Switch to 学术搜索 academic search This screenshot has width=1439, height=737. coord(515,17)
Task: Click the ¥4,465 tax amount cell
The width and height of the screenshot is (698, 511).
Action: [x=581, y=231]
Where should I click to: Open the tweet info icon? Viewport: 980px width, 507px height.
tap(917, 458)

++++++++++

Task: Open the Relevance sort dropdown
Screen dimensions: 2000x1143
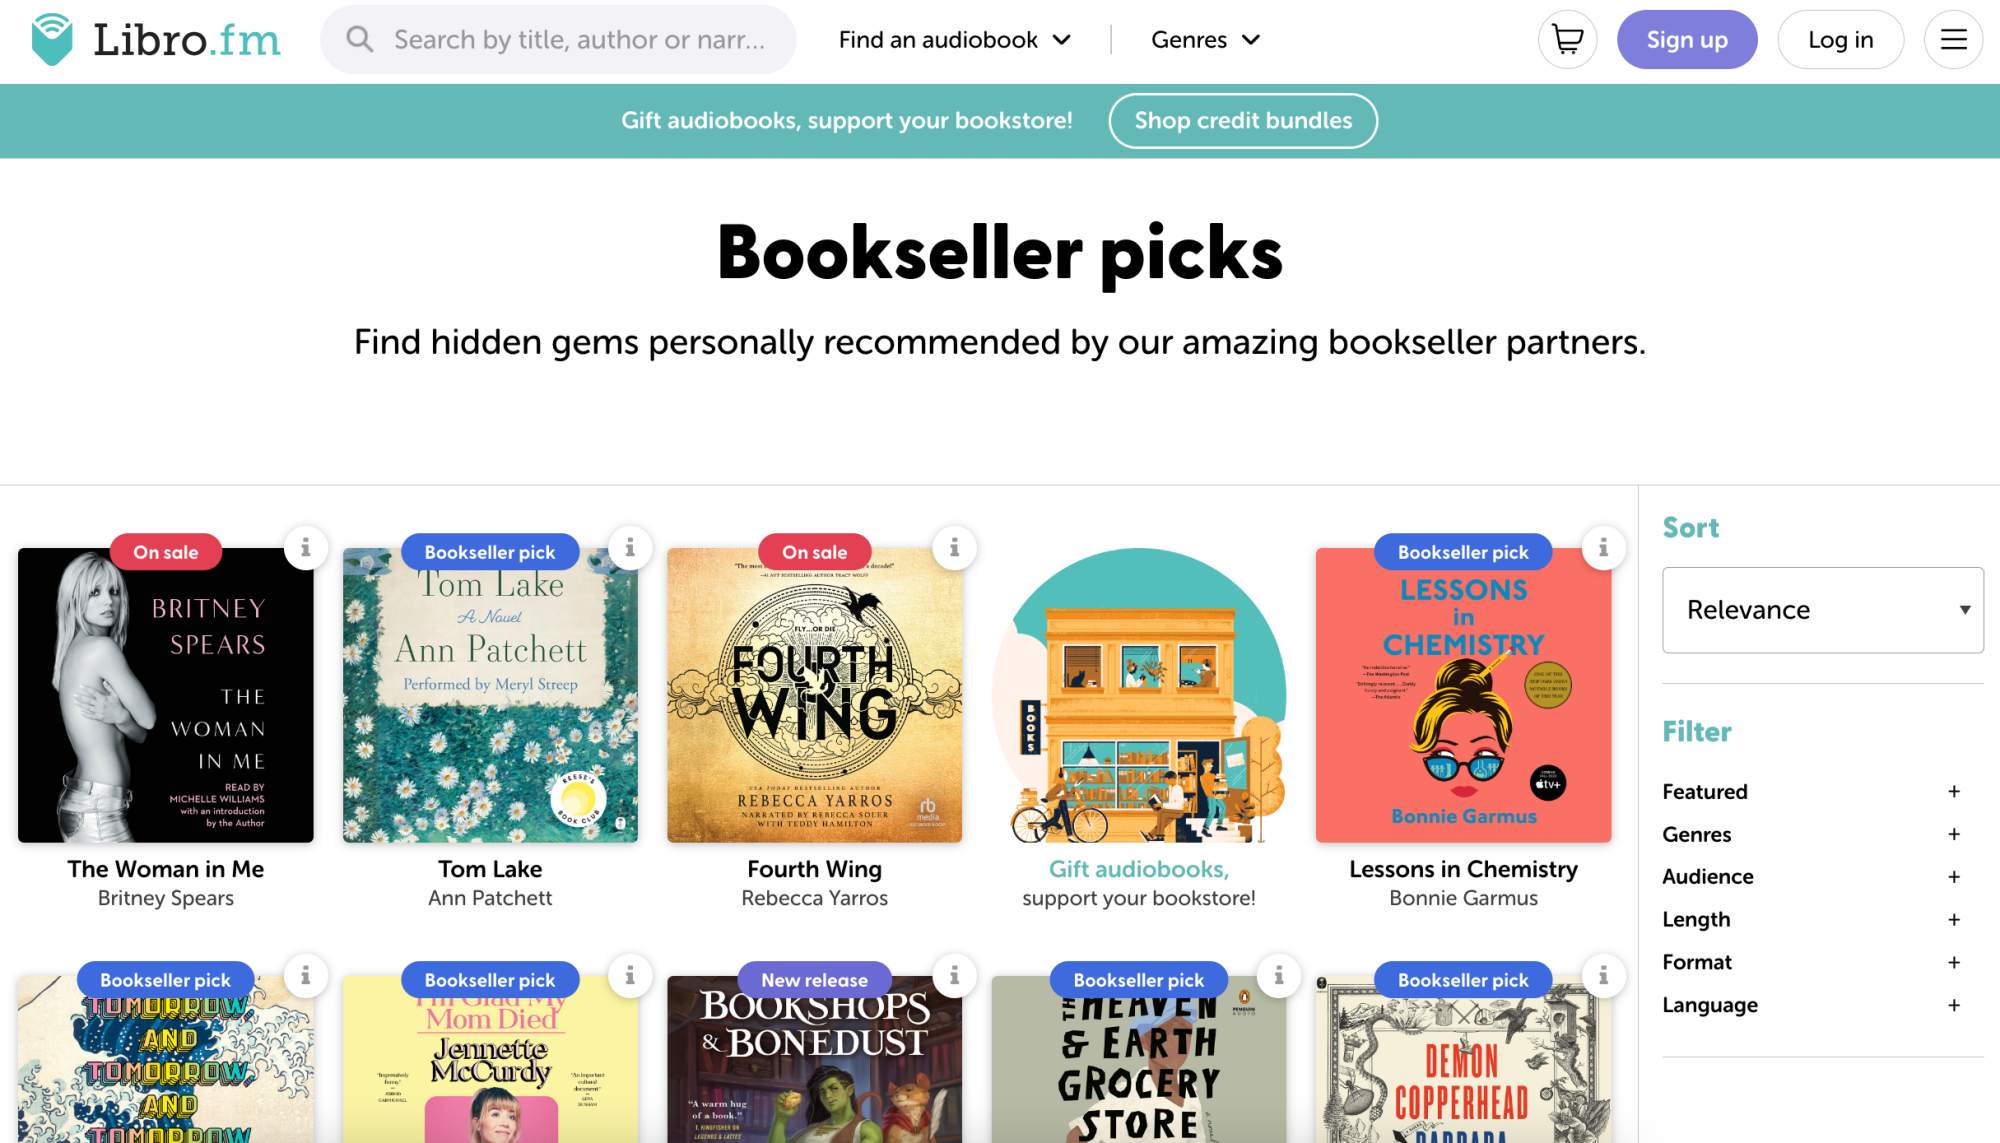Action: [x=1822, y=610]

++++++++++

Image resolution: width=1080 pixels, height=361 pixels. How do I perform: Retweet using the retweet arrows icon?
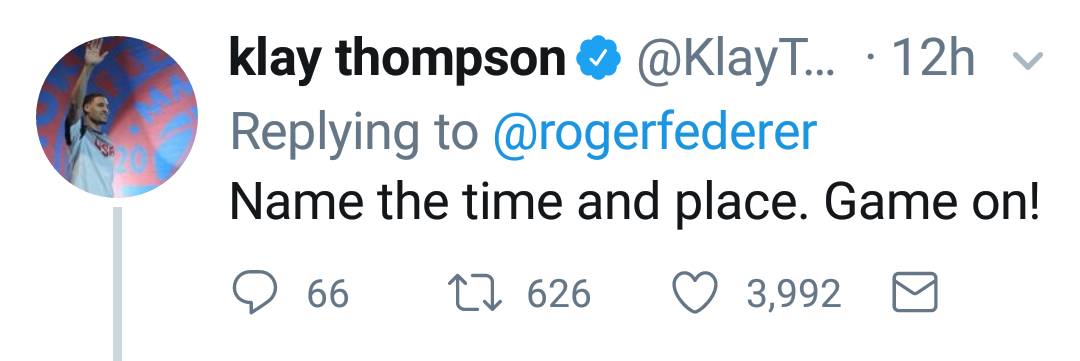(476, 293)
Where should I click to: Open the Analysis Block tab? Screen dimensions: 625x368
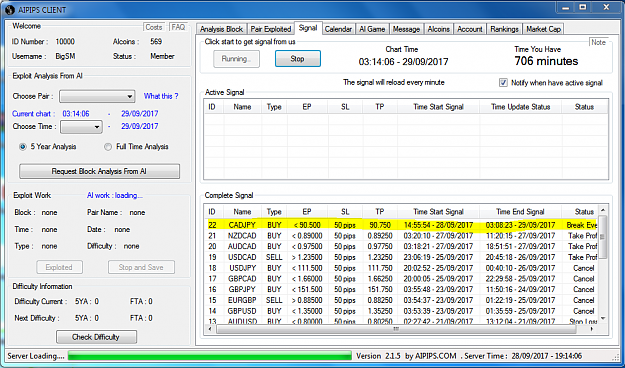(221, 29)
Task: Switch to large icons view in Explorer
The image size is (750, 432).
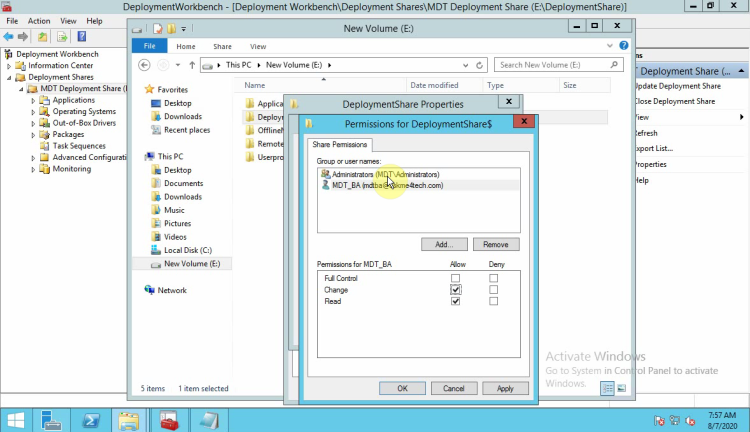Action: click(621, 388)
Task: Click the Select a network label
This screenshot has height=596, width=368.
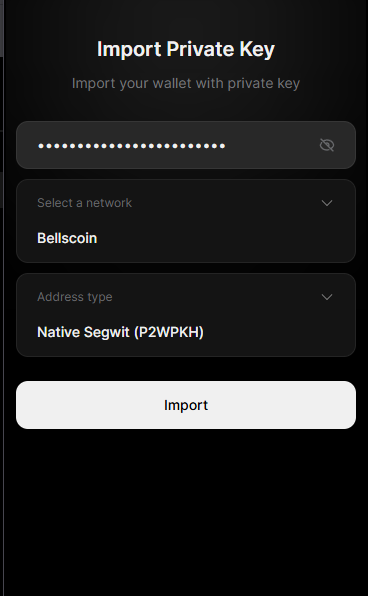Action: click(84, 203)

++++++++++

What you need to do.
Copy nothing but the lines above that run from the one with "Image resolution: width=1080" to the one with "Task: Click the Select a network label", ends included; pictures stay out.

Task answer.
Image resolution: width=1080 pixels, height=361 pixels. How do I perform: Retweet using the retweet arrows icon?
(476, 293)
Where should I click to: Open the Analysis Block tab? Screen dimensions: 625x368
(221, 29)
Task: Switch to large icons view in Explorer
The image size is (750, 432).
Action: click(621, 388)
Task: Click the Select a network label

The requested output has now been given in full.